De houten body is ongeveer 36 centimeter lang, en met het riet erbij ongeveer 44 cm. Duduks worden ook gemaakt in de toonsoorten: tenor in G, Ab, Bb, B, hoge C, D, E en F. Bas-duduks met kleppen worden gemaakt in de toonsoorten A en B. Er worden ook tenor A duduks met kleppen gemaakt. Vergelijkbaar met westerse dubbel-en enkelrieten worden er verschillende soorten rieten gemaakt (zacht en hard). Veel duduk spelers prefereren hardere rieten. Het timbre van de duduk wordt wel eens vergeleken met dat van een menselijke stem, mede door de manier waarop het dubbelriet resoneert wanneer er vibrato gespeeld wordt, wat vooral in de hogere noten het geval is. In het laag klinkt de duduk meer als een klarinet.
De duduk wordt traditioneel begeleid door een tweede duduk die een bourdon (dam) speelt. Deze duduk heet de damkash. Soms is er een tweede damkash, wat dan meestal een bas-duduk is. Vrolijke volksmelodieën (gebruik makende van Arabische maqams, modi) begeleid door de dhol trommel, maar ook klagende, droevige melodieën en polyfonie (soms zelfs in een kwintet van duduks) behoren tot het duduk repertoire. De duduk heeft in modern Armenië een belangrijke functie. Het instrument wordt gebruikt bij bruiloften en feesten, en door componisten als Aram Chatsjatoerjan en Komitas Vardapet zijn bekende werken voor duduk geschreven.
Geschiedenis
Etnomusicologen denken dat de duduk bij de oudste dubbelrieten ter wereld hoort. In de oudheid zou het instrument van beenderen zijn gemaakt, en later helemaal uit één stuk riet. Het nadeel hiervan was dat als de ghamish beschadigd raakte, het hele instrument vervangen moest worden. Uiteindelijk werd het instrument van abrikozenhout gemaakt, zodat de ghamish vervangen kon worden, en het instrument een dieper timbre kreeg.

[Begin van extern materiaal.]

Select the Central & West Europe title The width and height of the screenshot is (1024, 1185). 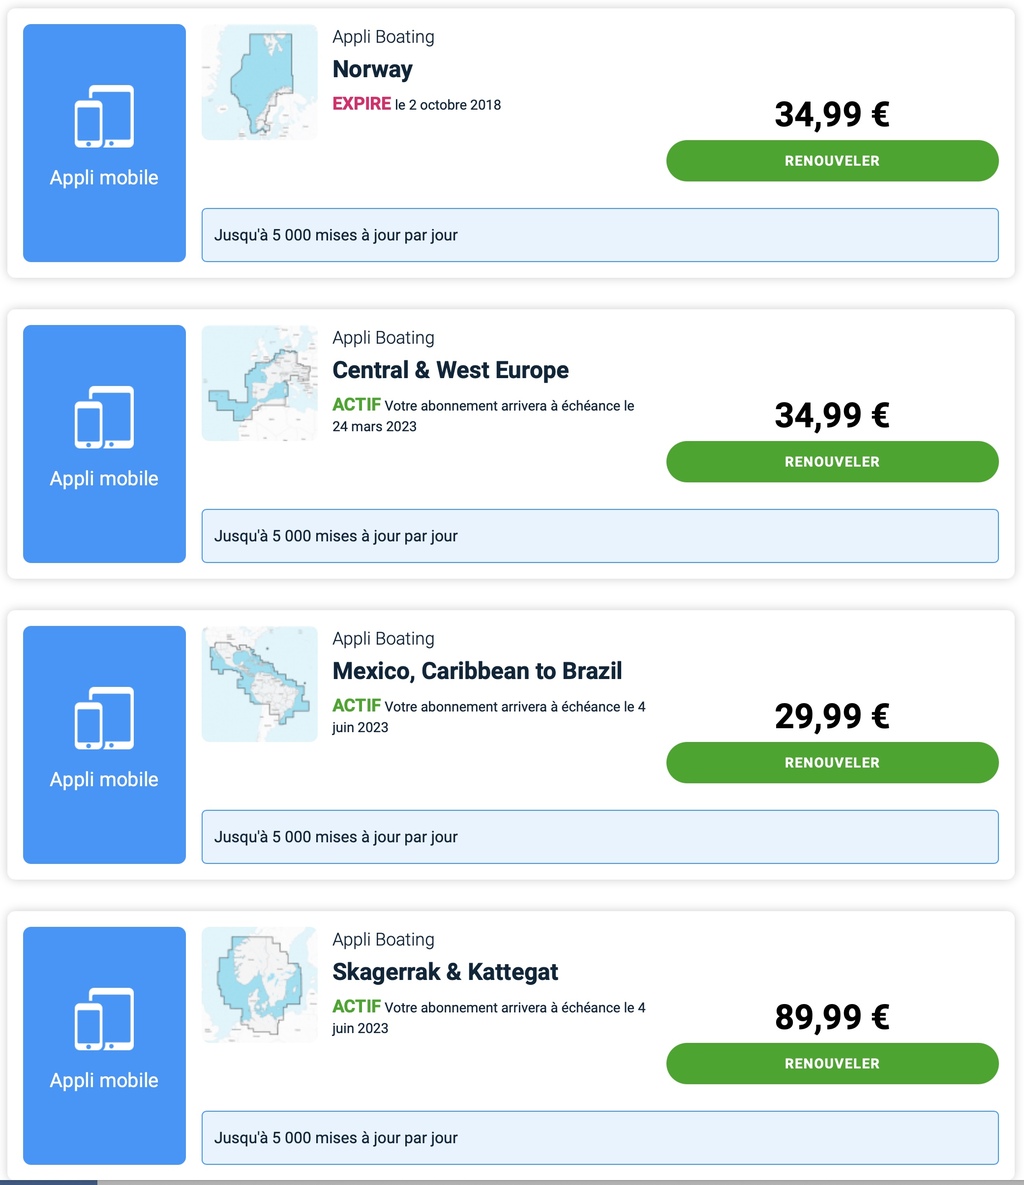(x=450, y=370)
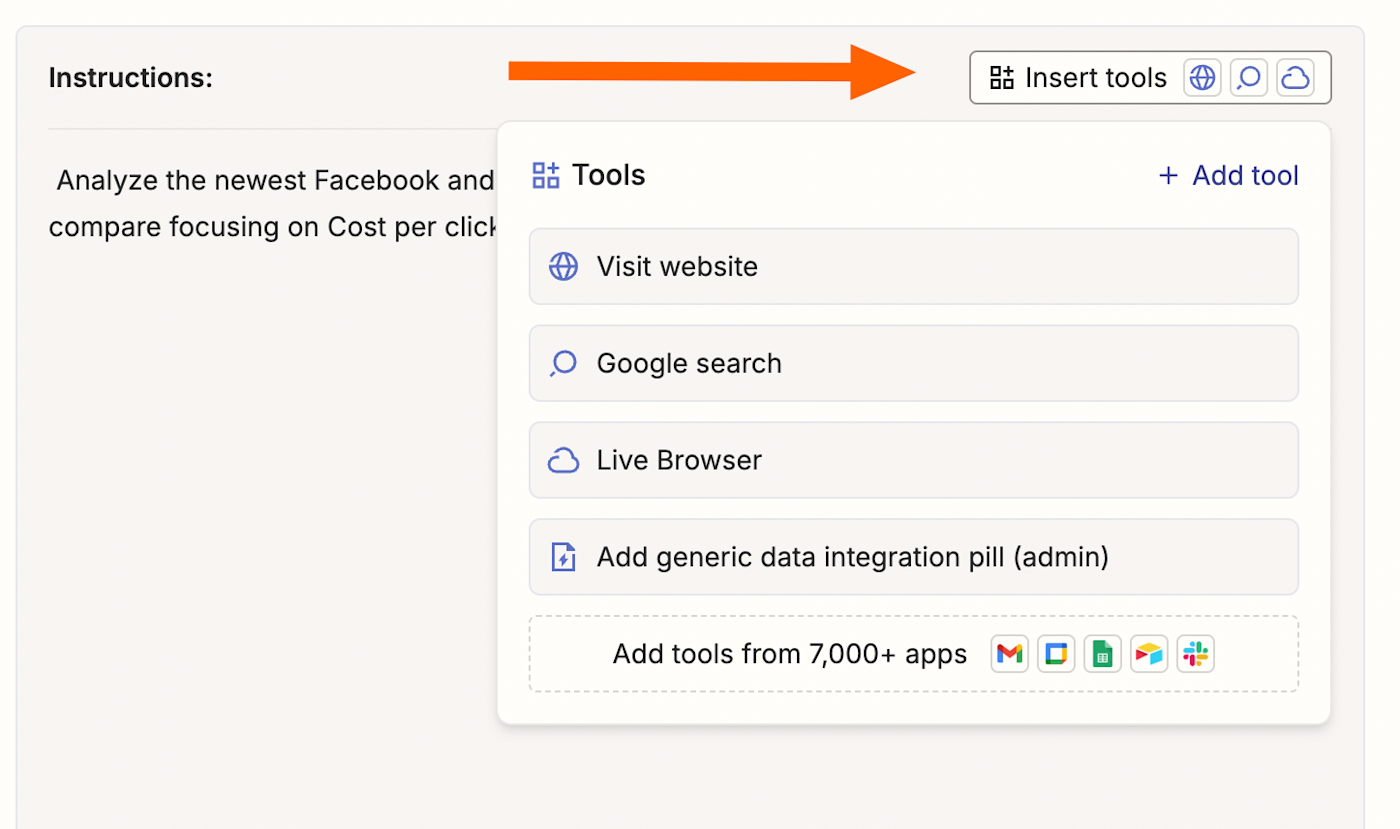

In het Nabije en Midden-Oosten bestaan er vergelijkbare instrumenten zoals de Turkse mey, de Iraanse en Irakese balaman, de balaban in Azerbaijan, de duduki in Georgië, de Russische dudka, de Koerdische karnara en de Bulgaarse daduk, waarvan de laatste geen dubbelriet is naar een blokfluit waarvan de naam afgeleid lijkt te zijn van het Armeense instrument. Deze instrumenten zijn bijna allemaal gemaakt van hout van andere fruit-en notenbomen, en klinken over het algemeen meer nasaal en minder resonant, in timbre meer vergelijkbaar met volksklarinetten als de Egyptische mijwiz of de Turkse sipsi. In Armenië is de kunst van het duduk maken over de eeuwen geperfectioniseerd. Abrikozenhout wordt bijvoorbeeld eerst jaren lang weggelegd, om de resonantie te verbeteren, en het maken van rieten is ook een zeer zorgvuldig proces geworden.
De duduk werd ook meegenomen over de zijderoute, en werd in China de guanzi of bili (gebruikt in volksmuziek), de Koreaanse piri (gebruikt in volks-en hofmuziek) en de Japanse hichiriki (gebruikt in gagaku hofmuziek.
De duduk staat sinds 2005 vermeld op de Lijst van Meesterwerken van het Orale en Immateriële Erfgoed van de Mensheid van UNESCO.